* Directions for this task
Beginning at the line that includes "Where should I click to: Click the first", print each remaining line of the data word for word. Output nothing else.

* Collection entries

=====

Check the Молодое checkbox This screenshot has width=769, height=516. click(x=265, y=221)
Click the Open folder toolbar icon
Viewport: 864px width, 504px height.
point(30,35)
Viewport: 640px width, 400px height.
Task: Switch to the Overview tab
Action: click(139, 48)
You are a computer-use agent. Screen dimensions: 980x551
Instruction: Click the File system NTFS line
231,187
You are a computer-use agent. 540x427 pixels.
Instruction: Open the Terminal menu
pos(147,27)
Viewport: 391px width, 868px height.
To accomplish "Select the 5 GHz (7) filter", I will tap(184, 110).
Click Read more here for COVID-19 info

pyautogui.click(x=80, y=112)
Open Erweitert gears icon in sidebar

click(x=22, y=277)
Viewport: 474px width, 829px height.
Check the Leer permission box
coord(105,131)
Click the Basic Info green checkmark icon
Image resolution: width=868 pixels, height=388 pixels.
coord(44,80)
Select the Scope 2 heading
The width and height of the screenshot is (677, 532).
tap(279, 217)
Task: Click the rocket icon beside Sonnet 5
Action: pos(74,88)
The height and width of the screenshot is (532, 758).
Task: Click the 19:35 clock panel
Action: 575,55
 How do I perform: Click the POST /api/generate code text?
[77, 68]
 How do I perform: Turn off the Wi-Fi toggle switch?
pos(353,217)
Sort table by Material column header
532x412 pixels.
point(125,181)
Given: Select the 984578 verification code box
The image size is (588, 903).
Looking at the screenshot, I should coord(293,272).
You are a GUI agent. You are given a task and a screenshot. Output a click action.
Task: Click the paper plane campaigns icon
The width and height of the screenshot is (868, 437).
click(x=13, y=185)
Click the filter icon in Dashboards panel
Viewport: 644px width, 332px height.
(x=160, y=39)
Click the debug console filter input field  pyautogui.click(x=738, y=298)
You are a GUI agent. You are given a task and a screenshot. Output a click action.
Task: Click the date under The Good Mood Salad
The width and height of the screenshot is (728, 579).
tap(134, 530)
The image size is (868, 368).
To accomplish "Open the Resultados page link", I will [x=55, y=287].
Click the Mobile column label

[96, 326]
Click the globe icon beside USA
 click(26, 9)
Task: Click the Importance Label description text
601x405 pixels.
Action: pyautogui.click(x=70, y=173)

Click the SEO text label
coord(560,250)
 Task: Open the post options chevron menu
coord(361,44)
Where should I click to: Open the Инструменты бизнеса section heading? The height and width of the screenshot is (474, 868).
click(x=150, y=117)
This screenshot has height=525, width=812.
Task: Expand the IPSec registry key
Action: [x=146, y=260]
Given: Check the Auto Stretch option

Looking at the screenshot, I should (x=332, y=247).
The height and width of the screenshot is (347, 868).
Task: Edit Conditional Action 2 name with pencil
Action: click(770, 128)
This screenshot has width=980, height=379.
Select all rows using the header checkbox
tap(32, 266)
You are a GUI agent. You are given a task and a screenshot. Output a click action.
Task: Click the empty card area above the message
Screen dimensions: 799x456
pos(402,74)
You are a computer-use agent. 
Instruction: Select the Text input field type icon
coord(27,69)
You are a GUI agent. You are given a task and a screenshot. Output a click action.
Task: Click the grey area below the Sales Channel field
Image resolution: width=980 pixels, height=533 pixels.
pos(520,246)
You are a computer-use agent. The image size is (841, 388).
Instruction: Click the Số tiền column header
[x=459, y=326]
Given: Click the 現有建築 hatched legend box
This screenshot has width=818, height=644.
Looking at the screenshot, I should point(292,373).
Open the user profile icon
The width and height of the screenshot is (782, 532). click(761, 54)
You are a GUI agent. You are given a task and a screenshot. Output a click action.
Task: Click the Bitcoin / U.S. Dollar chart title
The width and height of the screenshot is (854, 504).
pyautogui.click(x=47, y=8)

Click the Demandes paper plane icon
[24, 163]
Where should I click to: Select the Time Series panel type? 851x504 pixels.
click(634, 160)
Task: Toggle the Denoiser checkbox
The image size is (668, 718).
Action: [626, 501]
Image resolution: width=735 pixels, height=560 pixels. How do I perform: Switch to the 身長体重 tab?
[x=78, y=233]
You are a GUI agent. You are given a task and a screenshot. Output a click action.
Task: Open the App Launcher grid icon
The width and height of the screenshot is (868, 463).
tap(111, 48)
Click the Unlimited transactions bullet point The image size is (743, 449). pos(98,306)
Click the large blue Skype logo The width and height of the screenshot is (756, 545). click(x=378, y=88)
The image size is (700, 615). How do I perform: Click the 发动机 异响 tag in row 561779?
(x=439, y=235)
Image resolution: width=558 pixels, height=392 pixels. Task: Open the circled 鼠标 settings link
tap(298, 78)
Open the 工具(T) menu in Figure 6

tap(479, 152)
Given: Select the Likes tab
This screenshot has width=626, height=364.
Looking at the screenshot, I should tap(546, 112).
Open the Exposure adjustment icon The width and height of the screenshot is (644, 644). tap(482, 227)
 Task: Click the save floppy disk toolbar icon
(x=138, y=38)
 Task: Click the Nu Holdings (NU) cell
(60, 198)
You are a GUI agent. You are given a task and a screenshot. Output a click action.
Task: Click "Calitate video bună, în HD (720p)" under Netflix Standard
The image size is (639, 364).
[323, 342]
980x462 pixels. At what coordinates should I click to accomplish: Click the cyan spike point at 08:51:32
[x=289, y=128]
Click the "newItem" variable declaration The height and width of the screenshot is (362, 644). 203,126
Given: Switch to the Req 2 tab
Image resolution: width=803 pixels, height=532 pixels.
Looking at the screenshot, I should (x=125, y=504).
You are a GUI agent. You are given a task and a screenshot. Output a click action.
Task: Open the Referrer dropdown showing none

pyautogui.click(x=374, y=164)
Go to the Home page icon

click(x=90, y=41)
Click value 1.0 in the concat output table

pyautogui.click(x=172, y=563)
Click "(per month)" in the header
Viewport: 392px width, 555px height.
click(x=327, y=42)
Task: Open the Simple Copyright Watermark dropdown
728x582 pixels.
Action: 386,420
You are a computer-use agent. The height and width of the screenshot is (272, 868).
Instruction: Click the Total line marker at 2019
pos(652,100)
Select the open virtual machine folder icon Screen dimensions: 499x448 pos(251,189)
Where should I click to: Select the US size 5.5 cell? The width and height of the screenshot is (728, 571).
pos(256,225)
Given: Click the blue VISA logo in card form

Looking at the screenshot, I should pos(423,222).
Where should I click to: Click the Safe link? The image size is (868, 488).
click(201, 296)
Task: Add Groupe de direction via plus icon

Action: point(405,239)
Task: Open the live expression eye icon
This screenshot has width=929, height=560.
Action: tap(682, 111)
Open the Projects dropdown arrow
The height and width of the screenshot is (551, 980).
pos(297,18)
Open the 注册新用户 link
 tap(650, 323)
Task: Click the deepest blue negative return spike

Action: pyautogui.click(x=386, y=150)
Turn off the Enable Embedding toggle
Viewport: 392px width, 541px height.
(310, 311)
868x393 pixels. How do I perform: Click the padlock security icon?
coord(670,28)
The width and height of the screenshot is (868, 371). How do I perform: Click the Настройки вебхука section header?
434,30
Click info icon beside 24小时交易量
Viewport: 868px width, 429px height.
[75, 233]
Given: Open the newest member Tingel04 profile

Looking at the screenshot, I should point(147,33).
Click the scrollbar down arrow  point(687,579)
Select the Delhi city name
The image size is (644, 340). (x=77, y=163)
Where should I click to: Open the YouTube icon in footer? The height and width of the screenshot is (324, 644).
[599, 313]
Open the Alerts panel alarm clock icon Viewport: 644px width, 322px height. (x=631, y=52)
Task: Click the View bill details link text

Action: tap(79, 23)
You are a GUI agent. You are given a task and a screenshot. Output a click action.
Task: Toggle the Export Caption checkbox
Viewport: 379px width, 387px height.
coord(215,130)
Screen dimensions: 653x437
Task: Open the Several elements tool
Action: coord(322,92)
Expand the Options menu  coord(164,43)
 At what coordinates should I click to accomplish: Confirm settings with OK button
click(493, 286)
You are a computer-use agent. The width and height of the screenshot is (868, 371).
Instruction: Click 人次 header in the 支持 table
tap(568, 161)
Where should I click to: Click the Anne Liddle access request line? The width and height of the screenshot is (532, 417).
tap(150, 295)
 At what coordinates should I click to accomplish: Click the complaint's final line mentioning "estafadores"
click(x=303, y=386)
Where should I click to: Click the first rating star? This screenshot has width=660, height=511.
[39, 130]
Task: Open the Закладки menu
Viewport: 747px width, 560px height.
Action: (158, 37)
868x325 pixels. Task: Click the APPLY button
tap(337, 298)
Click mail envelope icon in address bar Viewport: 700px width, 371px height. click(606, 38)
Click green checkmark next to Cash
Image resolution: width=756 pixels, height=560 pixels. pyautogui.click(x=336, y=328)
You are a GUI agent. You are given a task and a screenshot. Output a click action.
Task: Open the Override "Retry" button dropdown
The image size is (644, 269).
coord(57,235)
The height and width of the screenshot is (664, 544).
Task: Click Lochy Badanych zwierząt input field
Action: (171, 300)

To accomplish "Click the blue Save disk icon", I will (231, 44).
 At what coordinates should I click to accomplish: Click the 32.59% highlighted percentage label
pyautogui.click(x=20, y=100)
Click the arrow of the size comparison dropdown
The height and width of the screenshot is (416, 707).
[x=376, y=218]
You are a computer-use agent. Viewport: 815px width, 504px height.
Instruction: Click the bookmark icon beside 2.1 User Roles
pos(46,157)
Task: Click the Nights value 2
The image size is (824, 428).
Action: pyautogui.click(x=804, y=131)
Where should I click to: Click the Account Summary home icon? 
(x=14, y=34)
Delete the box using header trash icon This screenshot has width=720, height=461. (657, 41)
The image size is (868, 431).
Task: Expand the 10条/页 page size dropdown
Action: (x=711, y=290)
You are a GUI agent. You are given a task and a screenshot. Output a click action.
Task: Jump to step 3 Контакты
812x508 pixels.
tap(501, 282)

=====

* Result of the task
Where should I click to: Click the first rating star? This screenshot has width=660, height=511.
[39, 130]
Task: Open the Закладки menu
Viewport: 747px width, 560px height.
Action: (158, 37)
868x325 pixels. Task: Click the APPLY button
tap(337, 298)
Click mail envelope icon in address bar Viewport: 700px width, 371px height. click(606, 38)
Click green checkmark next to Cash
Image resolution: width=756 pixels, height=560 pixels. pyautogui.click(x=336, y=328)
You are a GUI agent. You are given a task and a screenshot. Output a click action.
Task: Open the Override "Retry" button dropdown
The image size is (644, 269).
coord(57,235)
The height and width of the screenshot is (664, 544).
Task: Click Lochy Badanych zwierząt input field
Action: (171, 300)

To accomplish "Click the blue Save disk icon", I will (231, 44).
 At what coordinates should I click to accomplish: Click the 32.59% highlighted percentage label
pyautogui.click(x=20, y=100)
Click the arrow of the size comparison dropdown
The height and width of the screenshot is (416, 707).
[x=376, y=218]
You are a computer-use agent. Viewport: 815px width, 504px height.
Instruction: Click the bookmark icon beside 2.1 User Roles
pos(46,157)
Task: Click the Nights value 2
The image size is (824, 428).
Action: pyautogui.click(x=804, y=131)
Where should I click to: Click the Account Summary home icon? 
(x=14, y=34)
Delete the box using header trash icon This screenshot has width=720, height=461. (657, 41)
The image size is (868, 431).
Task: Expand the 10条/页 page size dropdown
Action: (x=711, y=290)
You are a GUI agent. You are given a task and a screenshot. Output a click action.
Task: Jump to step 3 Контакты
812x508 pixels.
tap(501, 282)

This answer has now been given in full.